Trinidad and Tobago continues play in the Gold Cup, but replacing Molino shouldn’t be too difficult, given Heath’s deep midfield roster. Replacing Burke, on the other hand, might not be so easy. The Lions have already brought in one midseason defensive replacement in Renan Boufleur. Veteran Erik Ustruck filled in for Burke on Friday and did a solid if unspectacular job.
Finally, the chippy tone of play on Friday probably helped the visitors… at least up to the 63rd minute, when young midfielder Adama Mbengue‘s maturity reached its breaking point. Mbengue punched Jose “Chiva” Cuevas in the throat for no discernible reason, and left the field on straight red. That leaves Orlando without his services for Thursday… but then again, central midfielder Freddie Braun‘s second-half performance looked like a more-than-adequate resume for a starting role.
Charleston: When will things click?
It’s not that the Battery have played poorly in 2013 — it’s that players, coaches and fans had such high expectations going into the season that merely playing above-average soccer in league matches often feels like a disappointment.
A dense May-June schedule accounted for some of their problems, as did a series of disruptive injuries. But the quiet story over the past two weeks has been the steadily improving health and fitness and availability of the Battery roster.
Veteran left back John Wilson sat out the first Orlando match with a minor injury sustained in training, but should be available for Thursday night’s start. With Odisnel Cooper in goal, Colin Falvey and Cody Ellison in the middle and Wilson and right back Mark Wiltse holding down the edges, Charleston has surrendered just 16 goals in 16 games.
The midfield has been far more variable, with injuries, fitness and late arrivals juggling the group from week to week. Yet the group that started on Friday — Nicki Paterson, Jarad van Schaik and Michael Azira in the center, with Quintin Griffith and Cuevas playing out wide — has the look of a fit, stable group that should grow sharper with each match.
Charleston struggled in the two matches Jamaican forward Dane Kelly missed while working out his visa status. But while Heviel Cordoves might not be a great option as a 90-minute striker yet, he’s proven himself extremely effective as a second-half substitute.
In a sense, the Battery have paid a price for their players’ versatility — particularly in midfield. Multiple players have slotted into multiple positions and roles. But as the schedule smooths out a bit and recovering players get more training time together, it’s possible that we’ll start to see more of the offensive flash we glimpsed in preseason. Griffith looks determined to showcase his talent in the remaining games, and both Cuevas and Paterson appear to be benefiting from Chiva’s move to the left side of the formation.
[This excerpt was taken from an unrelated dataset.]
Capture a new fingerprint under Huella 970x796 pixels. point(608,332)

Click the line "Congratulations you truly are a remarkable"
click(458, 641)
Kelly, Paterson, Cuevas and Griffith are clearly the Battery’s top offensive threats (with Cordoves and Zach Prince also chipping in attacking firepower), but the pleasant surprises on this team are van Schaik and Azira, both of whom have played their way into regular starting roles with steady, intelligent, selfless soccer.
With those two controlling so much of the middle of the field, and with Griffith and Cuevas widening the formation, Paterson’s ability to read the game and adapt himself to needs and opportunities could be the Battery’s biggest X Factor.
So while conventional wisdom and logic says Charleston will play for the draw at Orlando, I remain unconvinced. Sure, it’s a hostile environment — Orlando’s fans are vocal and the Lions’ average attendance would fill every seat in Blackbaud Stadium plus put almost 3,000 standing-room-only fans in the beer gardens — but the one place where Charleston has exceeded expectations has been on the road, where the Battery are 3-2-2.
We’re driving down for the Orlando match and will file from the road on Thursday night.